El deterioro del puente internacional sobre el río Masacre ha encendido una alerta en la zona fronteriza y vuelve a colocar bajo escrutinio la capacidad de respuesta de las autoridades ante una infraestructura clave para el tránsito de personas y mercancías entre República Dominicana y Haití. En la zona, denuncias recogidas señalan que una grieta que antes era pequeña se convirtió con el tiempo en un socavón, mientras choferes, comerciantes, militares, agentes de Migración, personal de Aduanas y ciudadanos advierten sobre el riesgo diario en la estructura.
La preocupación se concentra en las señales visibles de daño en la base y en los pilares del puente, así como en la posibilidad de una tragedia. Testimonios recopilados en el lugar recuerdan que una mujer haitiana cayó anteriormente en el área afectada y sufrió una fractura en una pierna, hecho que agravó la alarma entre quienes transitan o trabajan allí. Juan Jonnier Pierre, chofer haitiano de patanas, describió el temor que siente al cruzar: «Cuando uno pasa siente miedo, porque el puente se mueve, brinca más de lo normal.

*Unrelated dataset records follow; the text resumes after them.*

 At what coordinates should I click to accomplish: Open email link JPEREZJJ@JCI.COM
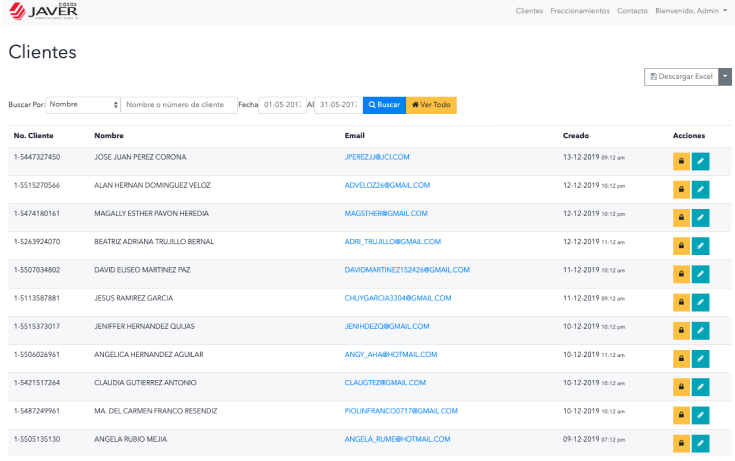pyautogui.click(x=377, y=157)
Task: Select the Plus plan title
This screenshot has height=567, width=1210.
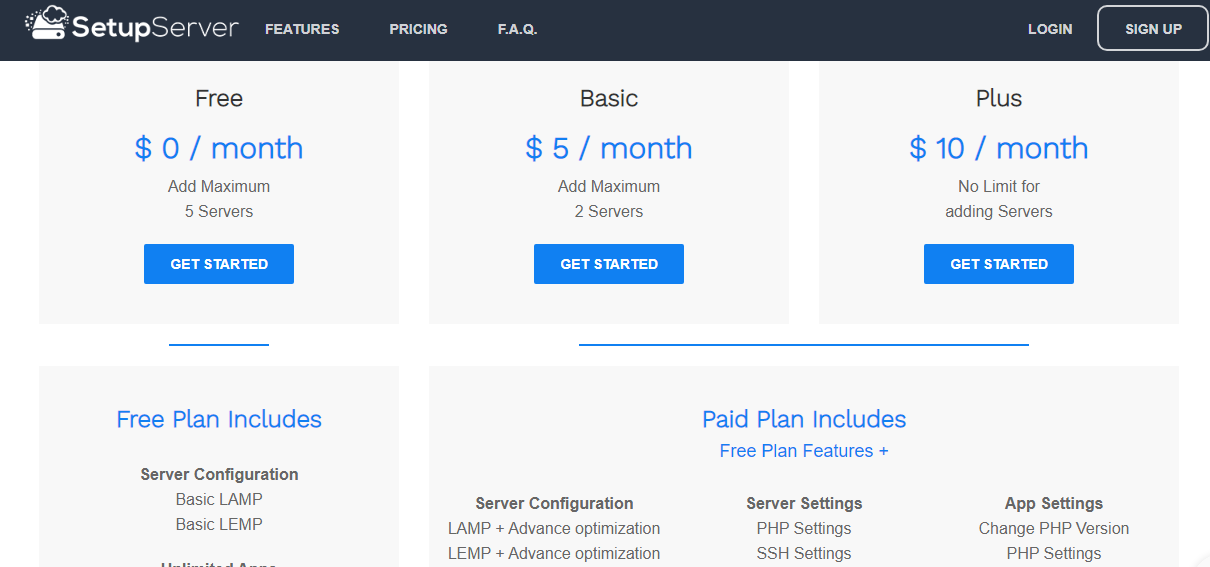Action: (999, 99)
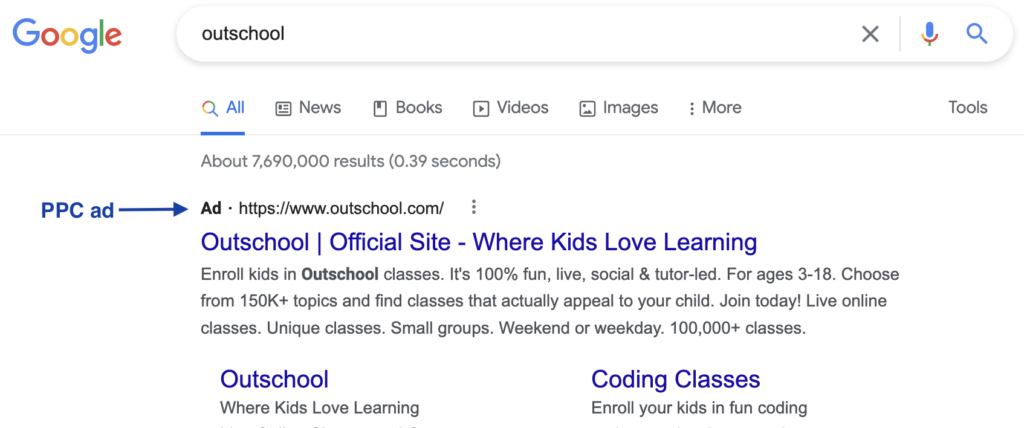
Task: Open the Tools options
Action: 967,108
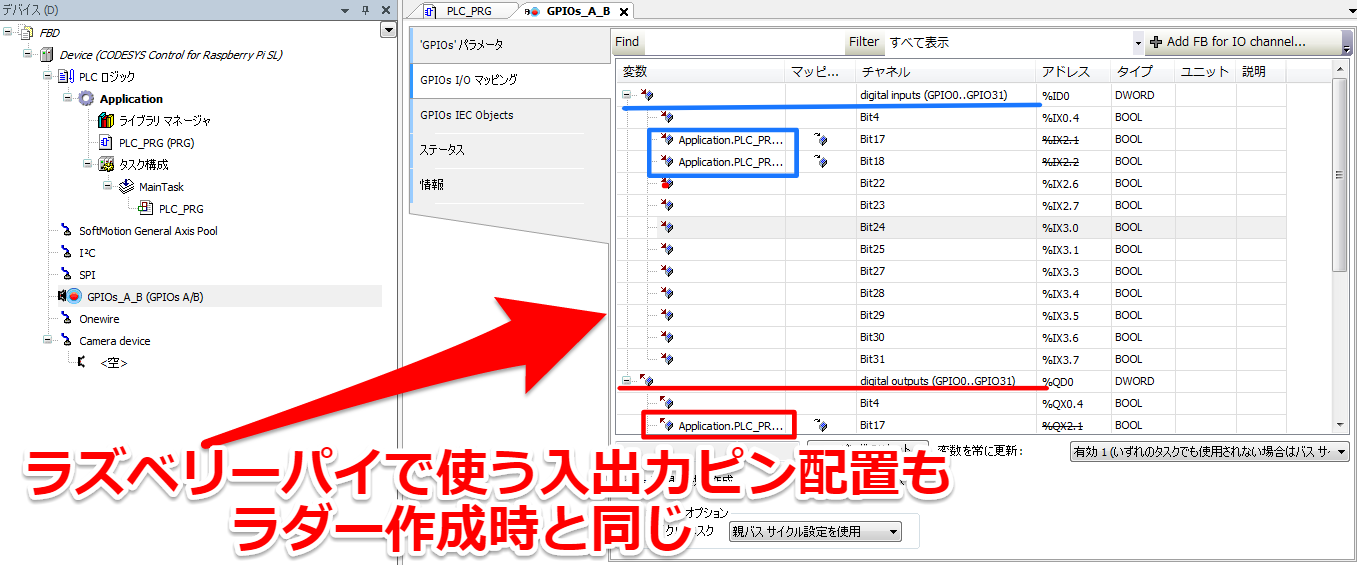The image size is (1357, 565).
Task: Click the MainTask icon in tree
Action: (126, 187)
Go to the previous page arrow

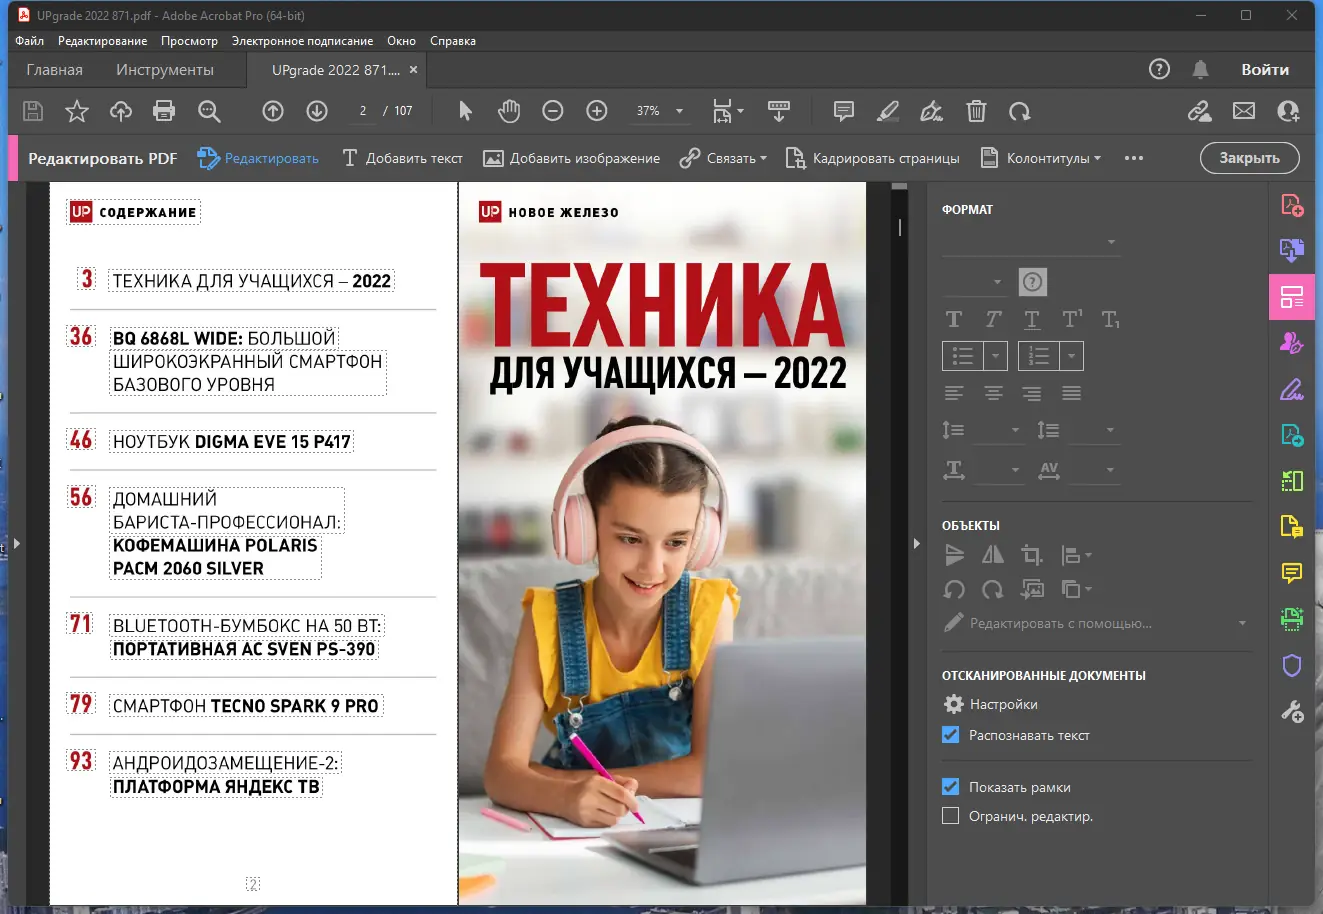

Uno no sabe en qué momento puede pasar algo».
El paso frecuente de patanas y camiones ligados al mercado fronterizo añade presión sobre una estructura que, según las denuncias, muestra signos de debilitamiento. Comunitarios y conductores también señalan la presencia de cemento, arena, piedras y sacos visibles desde la parte inferior del puente, materiales que aparentemente fueron usados para rellenar o cubrir el hoyo en la superficie, pero que, a su juicio, no resuelven el problema de fondo. En ese contexto, la comunidad reclama una intervención urgente del Ministerio de Obras Públicas y una respuesta que vaya más allá de medidas provisionales frente a un riesgo que afecta a toda la dinámica fronteriza.